• Okuma metni:
● ● ● ● ●

28 Mayıs 2008 Çarşamba

Umudunu Yitirme


Şehir gündüzün ahenkli görüntüsünü geride bırakmış, insan ve araç uğultularına dalga sesleri eşlik ediyordu bu gecede. Yıldızlar bir başka parıldıyordu sanki. Sahile 200 metre uzaklığındaki evinden henüz çıkmış, iç dünyasının mahzenlerinde saklı bıraktığı hülyaların etkisine kaptırmıştı kendini. İçi içine sığmıyor, kalbi bir kuşun kanat çırpınışlarını andırıyordu. Nasıl olmasın ki! Ömrü boyunca ilk defa bu coşkuyu yaşayacaktı. Müthiş bir duyguydu bu. Sadece Cengiz değil tüm ilçe halkı yarım saat sonra başlayacak olan Türkiye-İtalya Avrupa şampiyonası final maçını izleyecekti. Dolunay bile futbol topu gibiydi Cengiz'in gözünde. Tarihinde ilk defa final oynayacak olan Türkiye A Milli Futbol takımı ülkeyi karanlık çıkmazlara sokmak isteyenlerin gerdiği ortamı yumuşatmış, moral dopingi oluşturmuşlardı. Tüm dualar onlar içindi. Manevi desteği hissettikleri yüzlerindeki ifadelerden belliydi futbolcuların.
Maç bitmiş şehir karnaval havasına girmişti. Avrupa şampiyonuydu Türkiye. Cengiz de kalabalığa bıraktı kendini. Funda'yı gördü. Maç heyecanı ilan-ı aşk planlarını erteletmişti. Acaba maç sırasında bulup onu söyleseydi bu önemli maçtan daha önemli olduğunu hissettirir miydi Funda'ya. Yaşanan coşkuya bıraktı kendini. Gülen eğlenen insanları, dolunayı, yıldızları seyretti. Mutlu olmasını engelleyecek bir ihtimalin içine sokmak istemedi kendini. Planlarını daha uygun bir zamana erteleyerek geceyi mutlu bir şekilde tamamladı. Ümit etmek, umutla beklemek belki daha güzeldi...

7 yorum:

Geveze Kalem dedi ki...

Tam erkek kaleminden çıkmış bir yazı olmuş bu.:) Sen Funda'nın Cengiz için o anda neler düşündüğünü bilemezsin tabii. İstersen öyküyü Funda'nın ağzından bir de ben yazayım.

● ● ● ● ●

• Sağlanan veri:

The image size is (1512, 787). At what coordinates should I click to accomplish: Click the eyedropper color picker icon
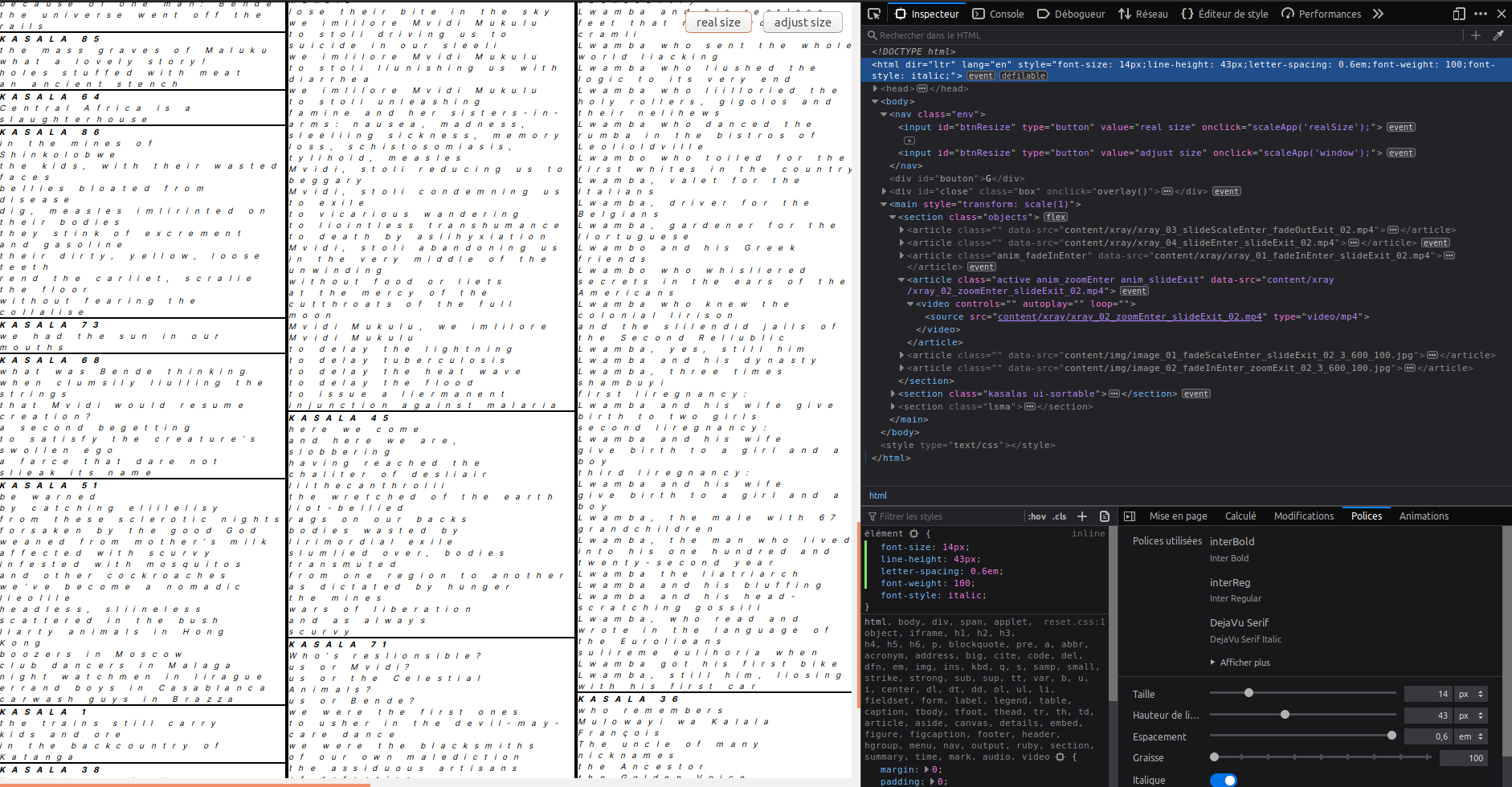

● ● ● ● ●

• Görev tanımı:
Okuma metnindeki öyküde maç bittikten sonra Cengiz neleri seyrediyor? Hepsini sıralayın.

• Çıktı:
Gülen eğlenen insanlar, dolunay, yıldızlar